I have often remarked how being engaged with a painting feels to me like some kind of martial combat. Although no one is going to die if the work fails, I nonetheless always feel as if my very survival depends on successfully completing the painting. This is the result of my artistic process being one that relies on risk taking, improvisation, discovery, and not knowing what a picture is going to look like until it is finished. I firmly believe that working this way is the only conduit to true creativity, but the price one pays for working this way is the ever-present risk of failure and the inherent stress that comes with it.
I recently read “The Book of Five Rings” by the 17th century Japanese sword master Miyamoto Musashi. It is a fascinating and inspiring text, which is essentially about the strategy of sword fighting and martial arts in general, but its principles apply to all aspects of life, especially the creative process. The essence of Musashi's teaching is the importance of training and practice outside the context of actual combat, so that the instinctive, split-second decisions that one makes when engaged with an opponent will be the decisions that lead to victory.
Training, study, and practice are the core of any successful creative act; one must be a master of their materials, techniques and the language of their particular form in order to create art. Creative acts are characterized primarily by intuition and spontaneity and reacting to the work as it unfolds.
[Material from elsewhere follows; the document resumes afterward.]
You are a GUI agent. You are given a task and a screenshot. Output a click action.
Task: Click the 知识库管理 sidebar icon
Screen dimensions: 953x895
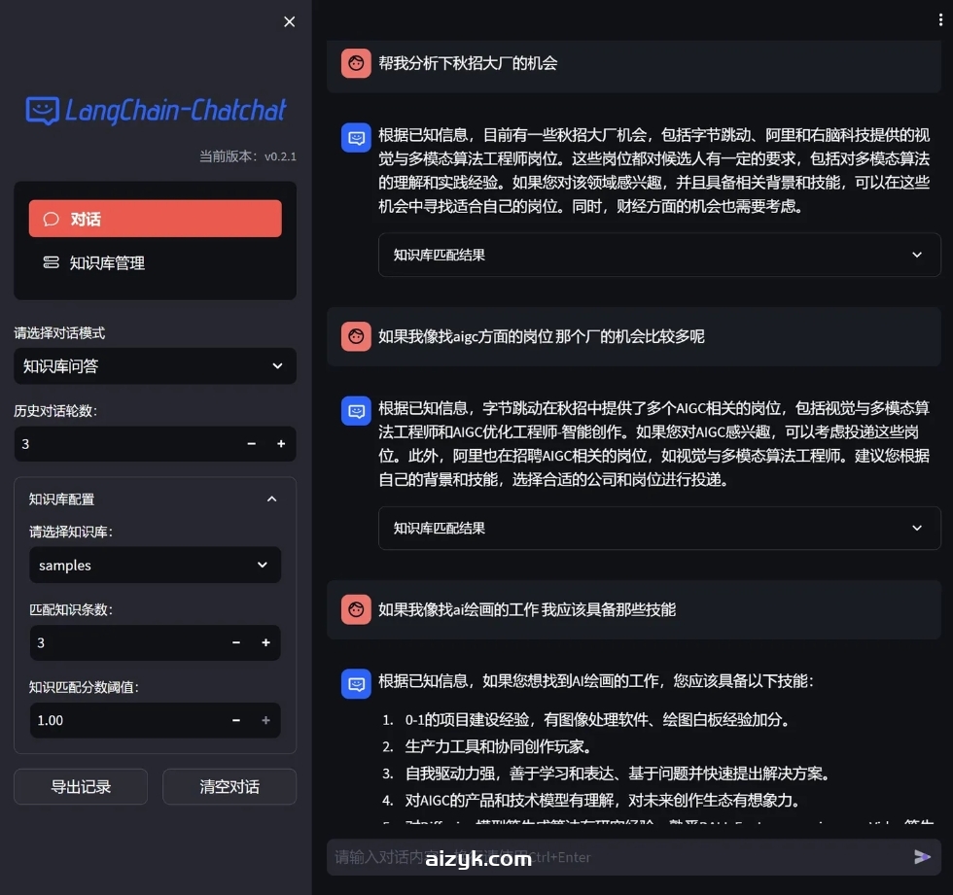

In a similar manner, martial combat is characterized by reacting intuitively to one's opponent. Musashi writes a lot about the importance of "Hyoshi" (usually translated as "cadence") which refers to being engaged with the opponent in a rhythmic way, sensitive to the movement of energy back and forth, and reacting to it in a purely instinctive way, without thinking, and trusting that you have trained thoroughly. Modern psychologists refer to this concept as "flow". When I am engrossed in a painting or drawing, the experience is similar (without, of course, the threat of death!) and I find it necessary to focus and pay attention to the image as it develops. Sometimes I will add a color or mark to a painting or drawing and the image will yield - bending to my actions and revealing new possibilities that might lead to a successful outcome. At other times, the painting will resist and push back, causing me to retreat. My working process usually vacillates between long periods of intense, focused, frenzied activity and periods of simply staring at the image while attempting to figure out what it needs (or leaving the studio in frustration and going for a long walk!). This back and forth is an essential part of the process for me and, although it feels very much like a duel while I am immersed in it, it is a challenge that I ultimately relish.
Admittedly, there are times when these engagements end in defeat - something that I have learned to accept as an inevitable part of the creative process. But when the work is successful, there comes a tremendous sense of accomplishment, which, in the end, makes all of the stress, study, practice, and hard work worthwhile.